Bangladesh's textile growth engine is shifting from garment assembly to upstream yarn manufacturing, but this transition faces policy bottlenecks. The Bangladesh Textile Mills Association (BTMA) has proposed four core demands in the FY2026-27 budget proposal, directly targeting the competitiveness issues in the primary textile sector.
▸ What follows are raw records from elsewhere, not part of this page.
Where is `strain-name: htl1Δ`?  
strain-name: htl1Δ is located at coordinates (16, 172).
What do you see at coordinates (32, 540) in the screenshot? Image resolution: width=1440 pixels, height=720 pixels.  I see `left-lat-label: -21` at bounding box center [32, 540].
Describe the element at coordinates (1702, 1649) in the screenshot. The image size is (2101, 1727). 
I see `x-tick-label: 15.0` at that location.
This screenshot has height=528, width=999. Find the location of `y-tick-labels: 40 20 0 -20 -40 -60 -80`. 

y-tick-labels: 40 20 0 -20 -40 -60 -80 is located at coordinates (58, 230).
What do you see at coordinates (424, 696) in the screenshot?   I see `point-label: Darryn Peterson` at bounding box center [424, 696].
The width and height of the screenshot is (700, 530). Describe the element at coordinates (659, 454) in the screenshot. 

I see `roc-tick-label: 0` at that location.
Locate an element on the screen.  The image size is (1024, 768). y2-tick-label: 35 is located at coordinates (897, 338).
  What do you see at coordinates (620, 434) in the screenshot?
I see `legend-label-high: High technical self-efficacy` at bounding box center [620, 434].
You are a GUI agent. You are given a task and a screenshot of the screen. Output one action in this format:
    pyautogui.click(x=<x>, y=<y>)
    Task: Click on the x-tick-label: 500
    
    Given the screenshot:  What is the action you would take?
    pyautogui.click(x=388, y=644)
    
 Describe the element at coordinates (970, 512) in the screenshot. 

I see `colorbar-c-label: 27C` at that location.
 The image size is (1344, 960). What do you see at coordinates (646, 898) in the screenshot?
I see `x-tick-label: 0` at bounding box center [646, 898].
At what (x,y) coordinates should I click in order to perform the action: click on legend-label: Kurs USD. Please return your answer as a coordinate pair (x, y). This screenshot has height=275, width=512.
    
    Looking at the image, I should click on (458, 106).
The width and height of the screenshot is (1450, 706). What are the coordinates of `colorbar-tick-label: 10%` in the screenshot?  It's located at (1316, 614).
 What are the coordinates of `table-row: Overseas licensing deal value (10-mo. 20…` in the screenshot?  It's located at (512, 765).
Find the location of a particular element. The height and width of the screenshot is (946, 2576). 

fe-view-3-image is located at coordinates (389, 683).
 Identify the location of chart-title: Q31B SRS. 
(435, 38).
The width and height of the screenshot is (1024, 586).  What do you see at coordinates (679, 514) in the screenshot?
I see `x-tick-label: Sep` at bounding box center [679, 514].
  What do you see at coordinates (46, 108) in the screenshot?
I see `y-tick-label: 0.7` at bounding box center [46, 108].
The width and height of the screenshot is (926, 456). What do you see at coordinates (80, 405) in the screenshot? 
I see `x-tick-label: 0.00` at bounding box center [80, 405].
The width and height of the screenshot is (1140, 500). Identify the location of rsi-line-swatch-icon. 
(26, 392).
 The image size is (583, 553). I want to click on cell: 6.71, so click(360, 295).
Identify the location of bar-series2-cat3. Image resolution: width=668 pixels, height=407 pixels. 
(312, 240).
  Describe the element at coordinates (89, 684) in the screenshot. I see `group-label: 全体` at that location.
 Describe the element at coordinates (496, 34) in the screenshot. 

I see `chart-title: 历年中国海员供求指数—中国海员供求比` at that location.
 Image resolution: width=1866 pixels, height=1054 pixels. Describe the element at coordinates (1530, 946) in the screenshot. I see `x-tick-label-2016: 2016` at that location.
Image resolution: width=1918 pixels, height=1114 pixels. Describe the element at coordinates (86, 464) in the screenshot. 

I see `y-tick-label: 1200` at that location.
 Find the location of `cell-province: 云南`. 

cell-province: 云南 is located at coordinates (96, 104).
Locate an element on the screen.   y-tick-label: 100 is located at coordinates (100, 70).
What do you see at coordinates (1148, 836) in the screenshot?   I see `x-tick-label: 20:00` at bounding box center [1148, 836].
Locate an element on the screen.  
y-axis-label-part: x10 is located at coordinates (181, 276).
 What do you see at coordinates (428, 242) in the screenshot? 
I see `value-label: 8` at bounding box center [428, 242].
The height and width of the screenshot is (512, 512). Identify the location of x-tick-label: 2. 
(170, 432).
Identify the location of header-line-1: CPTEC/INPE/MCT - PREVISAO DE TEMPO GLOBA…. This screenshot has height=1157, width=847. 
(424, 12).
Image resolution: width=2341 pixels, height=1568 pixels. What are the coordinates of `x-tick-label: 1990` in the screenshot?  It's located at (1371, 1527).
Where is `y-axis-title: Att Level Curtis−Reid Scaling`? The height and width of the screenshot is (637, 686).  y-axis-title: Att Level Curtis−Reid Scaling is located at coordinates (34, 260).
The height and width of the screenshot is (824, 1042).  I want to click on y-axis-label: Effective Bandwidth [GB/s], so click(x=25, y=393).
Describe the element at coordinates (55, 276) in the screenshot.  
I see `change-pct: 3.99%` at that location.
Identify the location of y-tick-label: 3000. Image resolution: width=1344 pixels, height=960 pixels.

Policy Demands: Cost Reduction and Incentives
The four measures BTMA advocates focus on cost and policy aspects. First, further reduction of import duties on raw materials such as man-made fibers and cotton yarn—about 70% of raw materials for local yarn mills rely on imports, and high tariffs directly inflate production costs. Second, lowering manufacturing loan interest rates, currently ranging between 10% and 12%, higher than competitors like India and Vietnam. Third, stable subsidies for natural gas and electricity—energy accounts for over 25% of total yarn production costs, and price volatility squeezes margins. Fourth, adjusting export incentives by raising cash subsidies from the current 4% to 6% to offset international price competition.
Industry Context: Upgrading from Garments to Fabrics
Bangladesh is the world's second-largest garment exporter, but its self-sufficiency rate for upstream yarn and fabric is only about 40%, with high-end fabrics still imported from China and India. BTMA's budget demands reflect a strategic vertical integration—by lowering upstream manufacturing costs, encouraging local investment in spinning and weaving capacity, and reducing dependence on imported fabrics. Success would enhance Bangladesh's bargaining power in RCEP and EU markets.
Regional Competition: Reshaping South Asian Textile Landscape
Bangladesh's upstream policy adjustments will directly impact India, Pakistan, and China in the yarn market. Indian cotton yarn exporters are already feeling pressure—if Bangladesh cuts local yarn prices by 5%-8% through tariff reductions, it could capture about 15% of India's EU market share. Meanwhile, Vietnam and Indonesia are also grabbing high-end fabric market share through free trade agreements. Bangladesh's moves will accelerate the reshuffling of the South and Southeast Asian textile supply chain.